On an inequality related to the radial growth of quasinearly subharmonic functions in locally uniformly homogeneous spaces

TL;DR

This paper extends classical inequalities related to the radial growth of subharmonic functions to the broader class of quasinearly subharmonic functions within locally uniformly homogeneous spaces, generalizing previous results.

Contribution

It introduces a new inequality for the radial growth of quasinearly subharmonic functions in general homogeneous spaces, expanding known results from Euclidean domains.

Findings

Generalizes classical growth inequalities to quasinearly subharmonic functions

Extends results from Euclidean spaces to locally uniformly homogeneous spaces

Provides a broader framework for understanding function growth in complex spaces

Abstract

We begin by recalling the definition of nonnegative quasinearly subharmonic functions on locally uniformly homogeneous spaces.
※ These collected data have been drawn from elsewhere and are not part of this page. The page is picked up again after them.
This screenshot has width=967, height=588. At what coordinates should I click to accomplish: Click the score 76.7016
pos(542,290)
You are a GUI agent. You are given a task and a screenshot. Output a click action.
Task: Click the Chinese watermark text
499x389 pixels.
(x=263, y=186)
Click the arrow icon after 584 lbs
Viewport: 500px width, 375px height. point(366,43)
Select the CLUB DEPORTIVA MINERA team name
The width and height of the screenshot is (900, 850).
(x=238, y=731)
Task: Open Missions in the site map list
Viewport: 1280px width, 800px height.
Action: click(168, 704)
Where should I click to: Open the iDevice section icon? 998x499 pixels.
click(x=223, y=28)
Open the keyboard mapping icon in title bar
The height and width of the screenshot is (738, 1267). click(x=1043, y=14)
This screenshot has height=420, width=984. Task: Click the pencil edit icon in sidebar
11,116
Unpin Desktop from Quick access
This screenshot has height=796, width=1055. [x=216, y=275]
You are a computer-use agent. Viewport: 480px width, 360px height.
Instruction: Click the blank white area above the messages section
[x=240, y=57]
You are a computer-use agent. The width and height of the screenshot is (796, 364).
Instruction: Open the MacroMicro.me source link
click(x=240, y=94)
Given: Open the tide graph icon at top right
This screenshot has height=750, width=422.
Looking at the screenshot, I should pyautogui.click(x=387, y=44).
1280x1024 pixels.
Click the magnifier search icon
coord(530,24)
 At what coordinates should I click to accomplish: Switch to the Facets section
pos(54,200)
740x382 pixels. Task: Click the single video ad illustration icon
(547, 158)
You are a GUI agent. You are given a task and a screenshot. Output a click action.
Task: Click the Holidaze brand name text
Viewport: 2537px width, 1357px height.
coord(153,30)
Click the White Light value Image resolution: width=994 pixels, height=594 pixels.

Recall that these spaces and this function class are rather general: among others subharmonic, quasisubharmonic and nearly subharmonic functions on domains of Euclidean spaces ${\mathbb{R}}^n$, $n\geq 2$, are included. The following result of Gehring and Hallenbeck is classical: Every subharmonic function, defined and ${\mathcal{L}}^p$-integrable for some $p$, $0<p<+\infty$, on the unit disk ${\mathbb{D}}$ of the complex plane ${\mathbb{C}}$ is for almost all $\theta$ of the form $o((1-| z|)^{-1/p})$, uniformly as $z\to e^{i\theta}$ in any Stolz domain. Recently both Pavlovi\'c and Riihentaus have given related and partly more general results on domains of ${\mathbb{R}}^n$, $n\geq 2$. Now we extend one of these results to quasinearly subharmonic functions on locally uniformly homogeneous spaces.